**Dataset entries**
%%

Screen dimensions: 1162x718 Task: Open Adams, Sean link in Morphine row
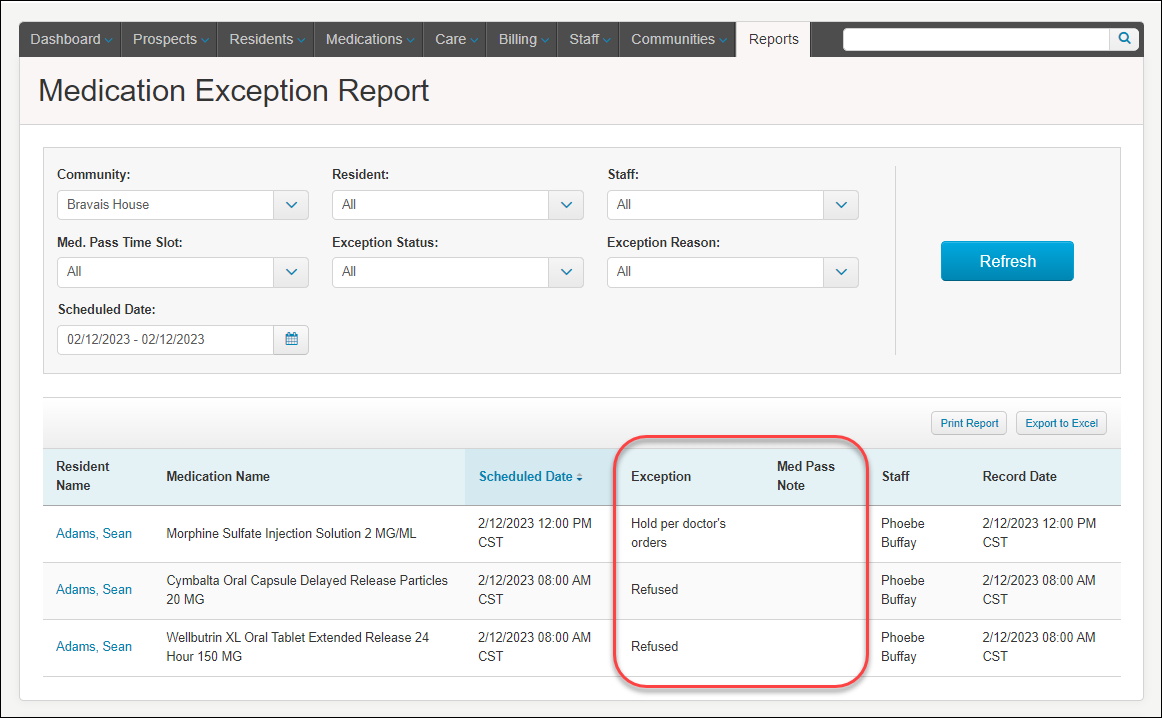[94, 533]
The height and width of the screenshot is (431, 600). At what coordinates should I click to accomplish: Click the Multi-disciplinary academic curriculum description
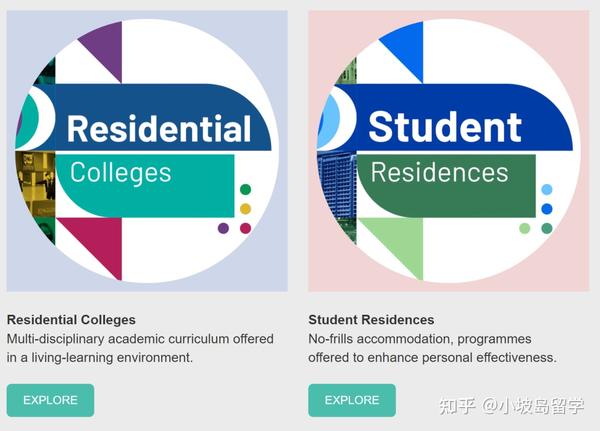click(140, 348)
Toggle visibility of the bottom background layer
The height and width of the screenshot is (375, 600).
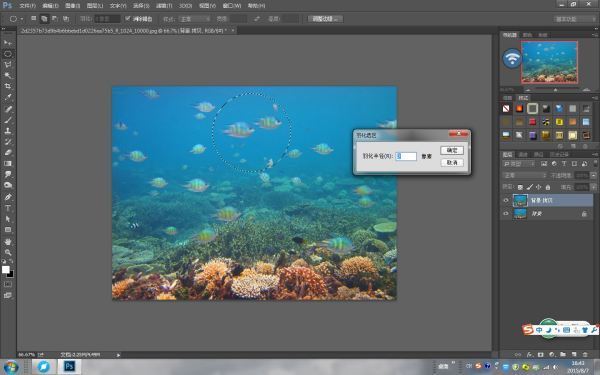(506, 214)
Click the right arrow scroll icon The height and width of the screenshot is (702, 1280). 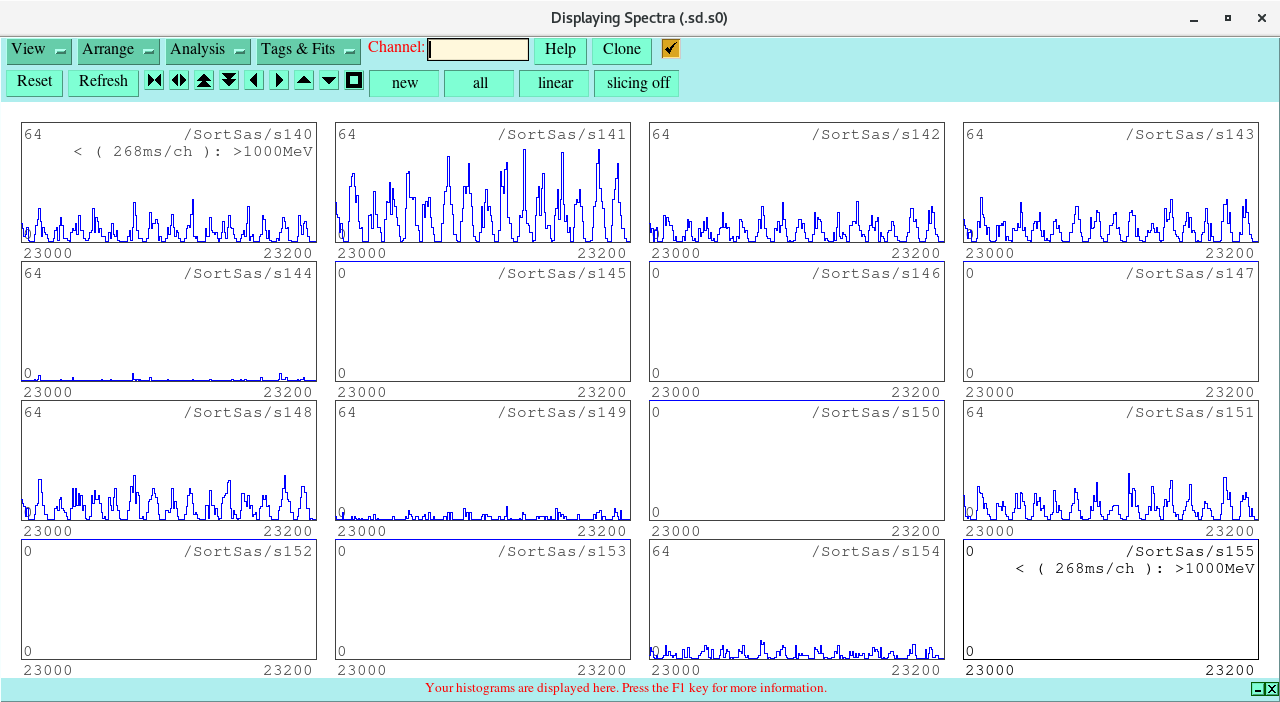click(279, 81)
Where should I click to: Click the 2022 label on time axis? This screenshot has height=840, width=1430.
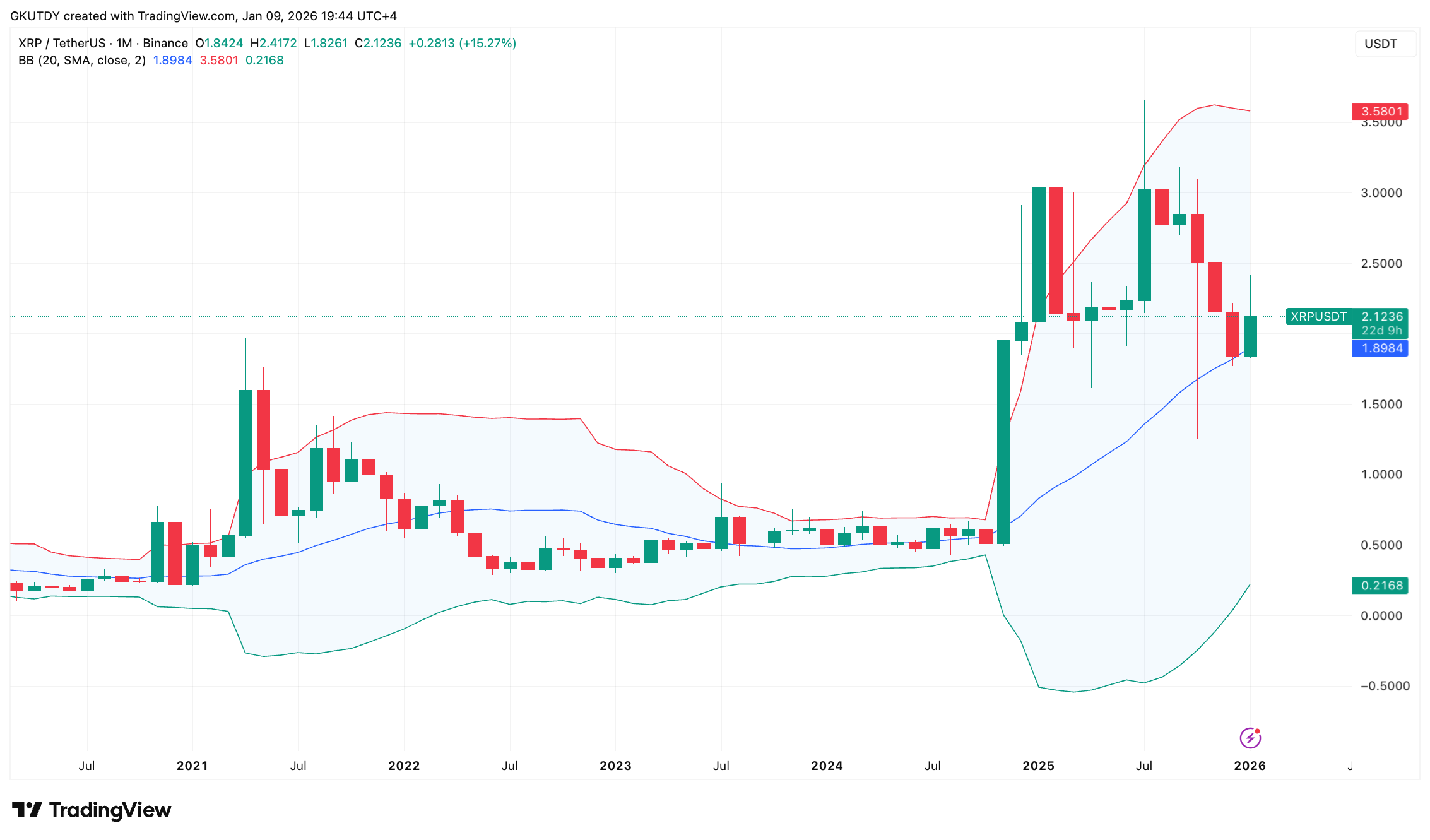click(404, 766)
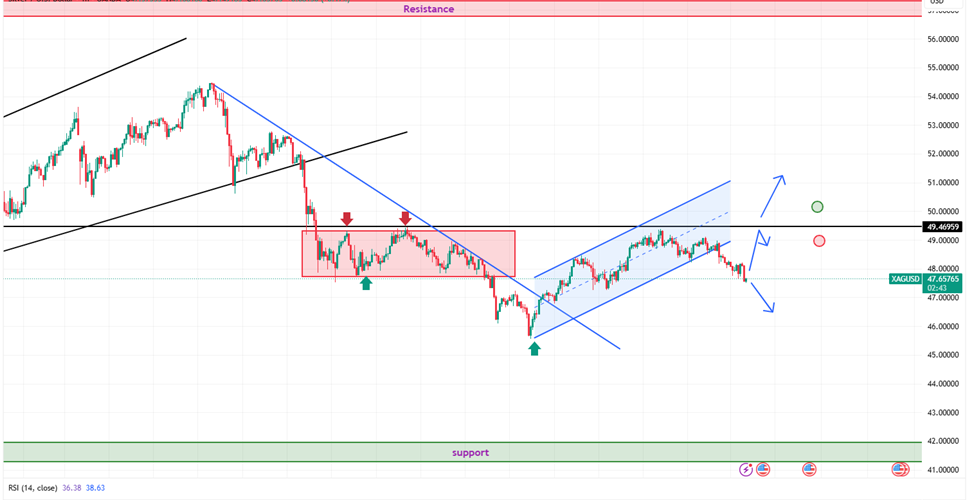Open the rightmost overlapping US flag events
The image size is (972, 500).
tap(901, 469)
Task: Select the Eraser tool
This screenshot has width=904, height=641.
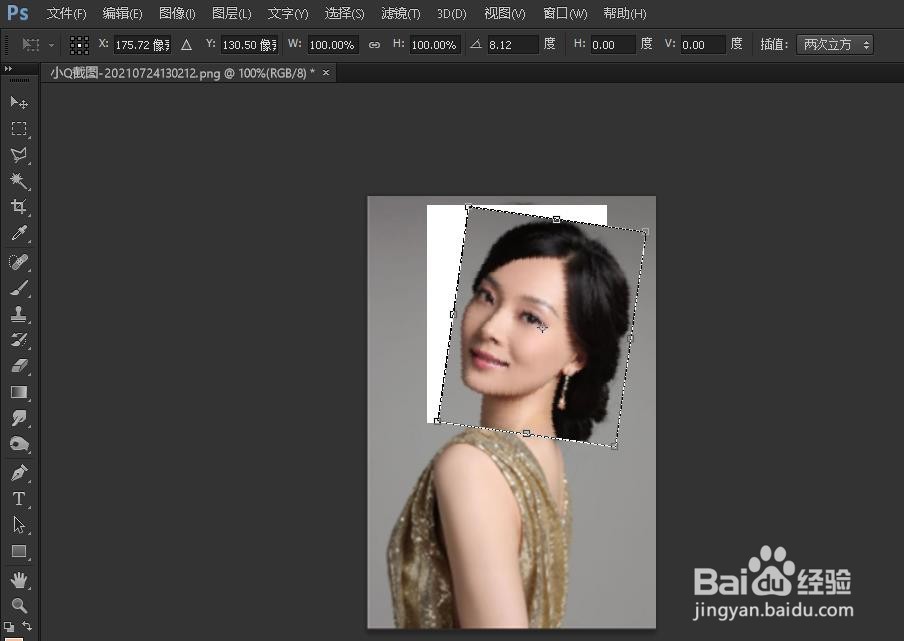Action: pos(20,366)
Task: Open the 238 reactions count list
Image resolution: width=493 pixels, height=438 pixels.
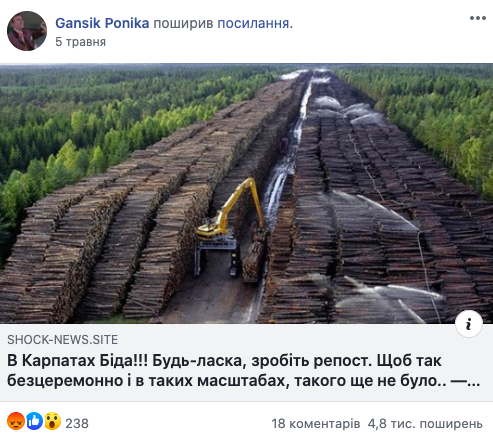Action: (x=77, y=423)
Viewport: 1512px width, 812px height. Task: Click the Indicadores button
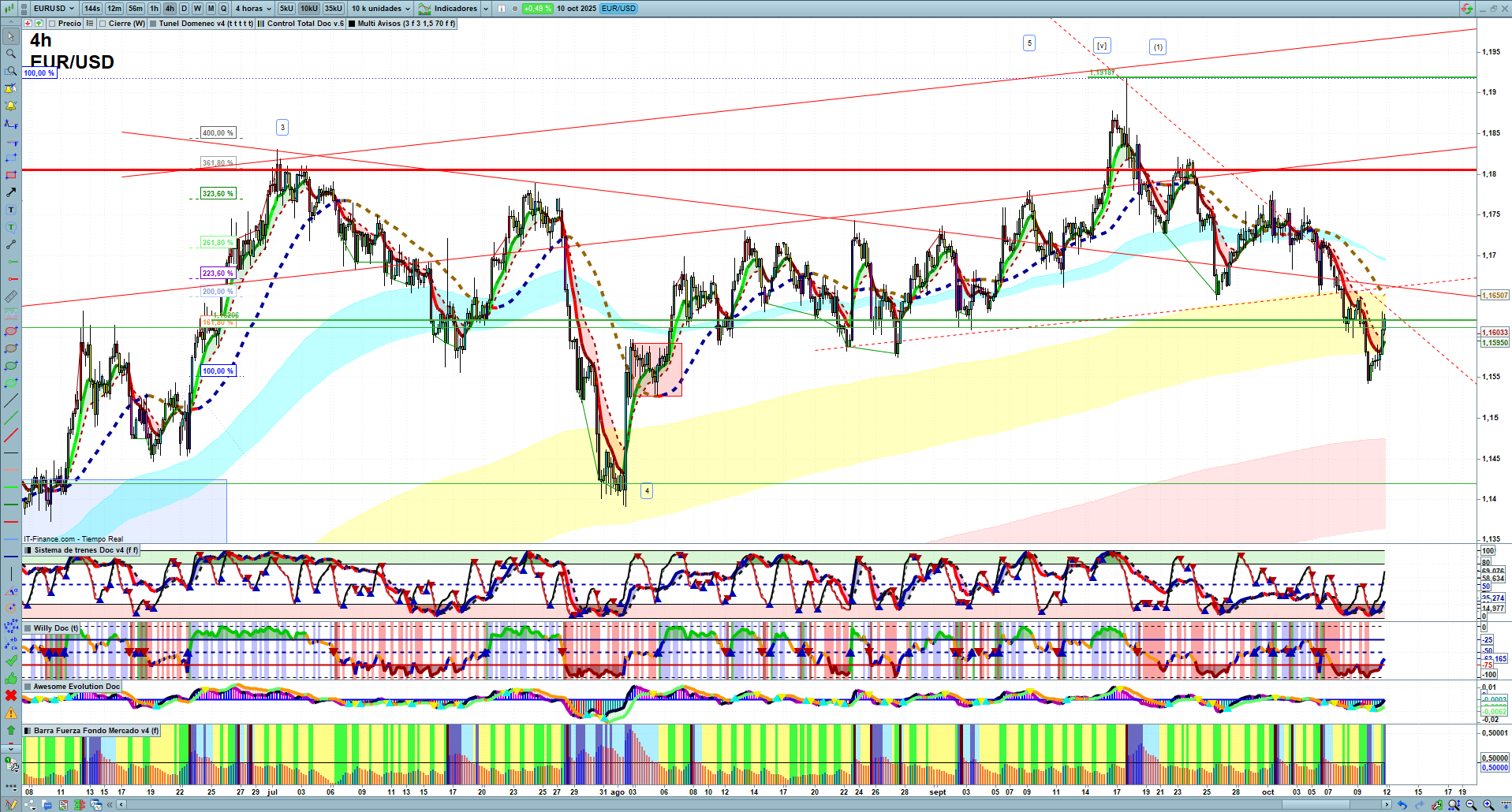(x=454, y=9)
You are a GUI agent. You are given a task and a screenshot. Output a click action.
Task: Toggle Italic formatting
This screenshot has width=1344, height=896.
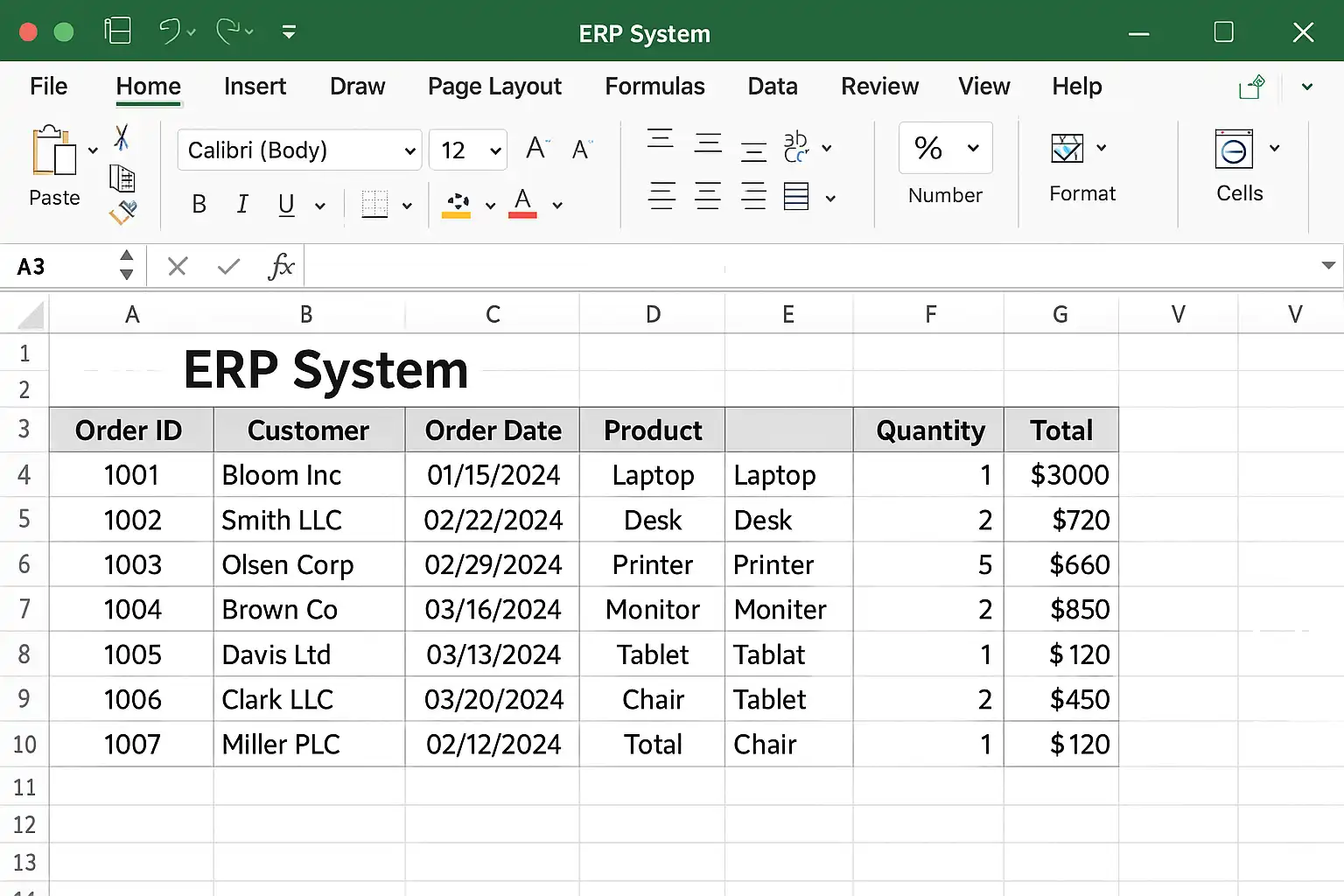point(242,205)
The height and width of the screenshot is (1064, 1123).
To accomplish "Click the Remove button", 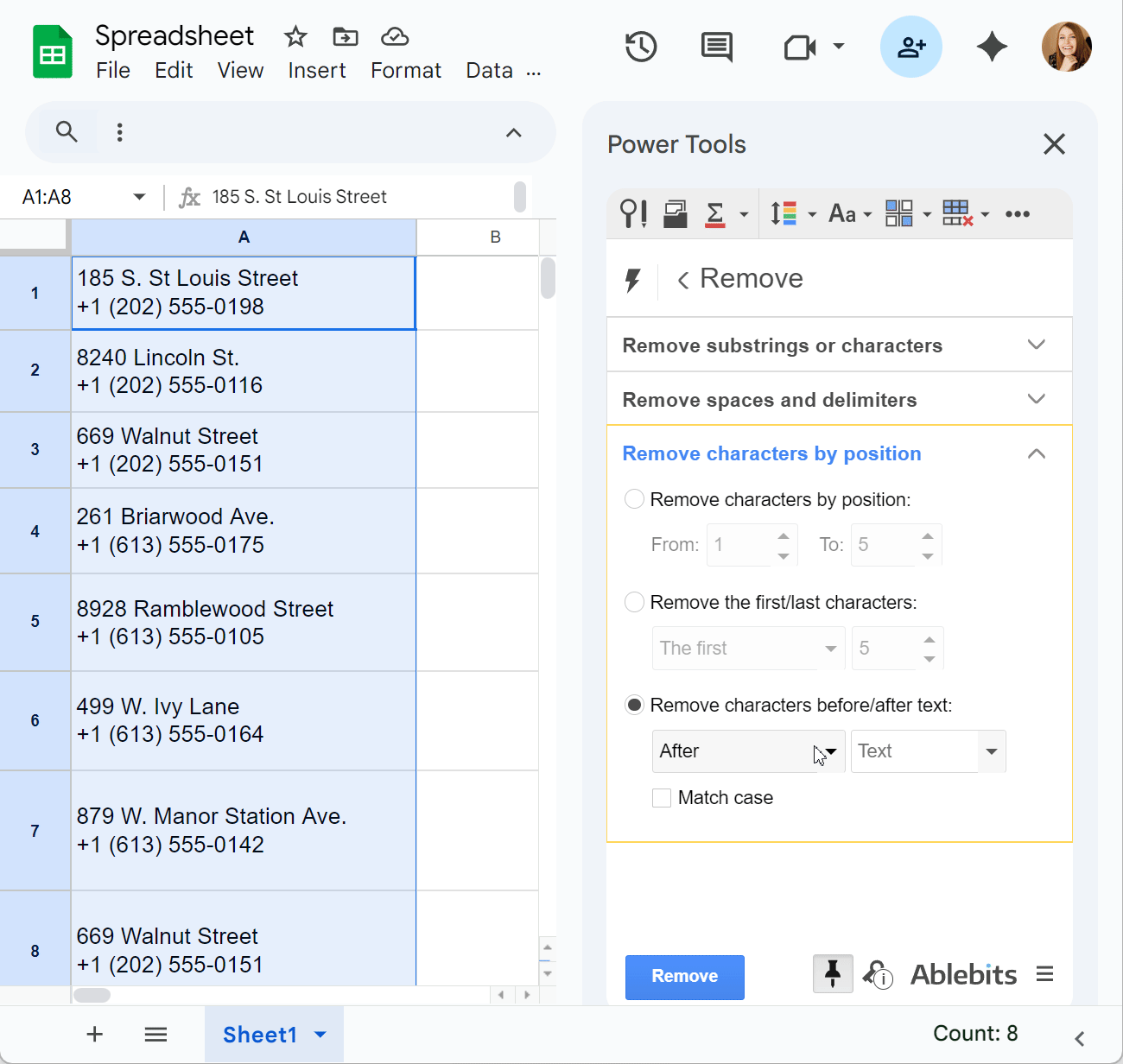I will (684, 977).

%%

**THE PROBLEM**
Where a line above holds the string "Toggle", show that line.

**EXPECTED ANSWER**
Toggle visibility of the bottom background layer
Task: Toggle Italic formatting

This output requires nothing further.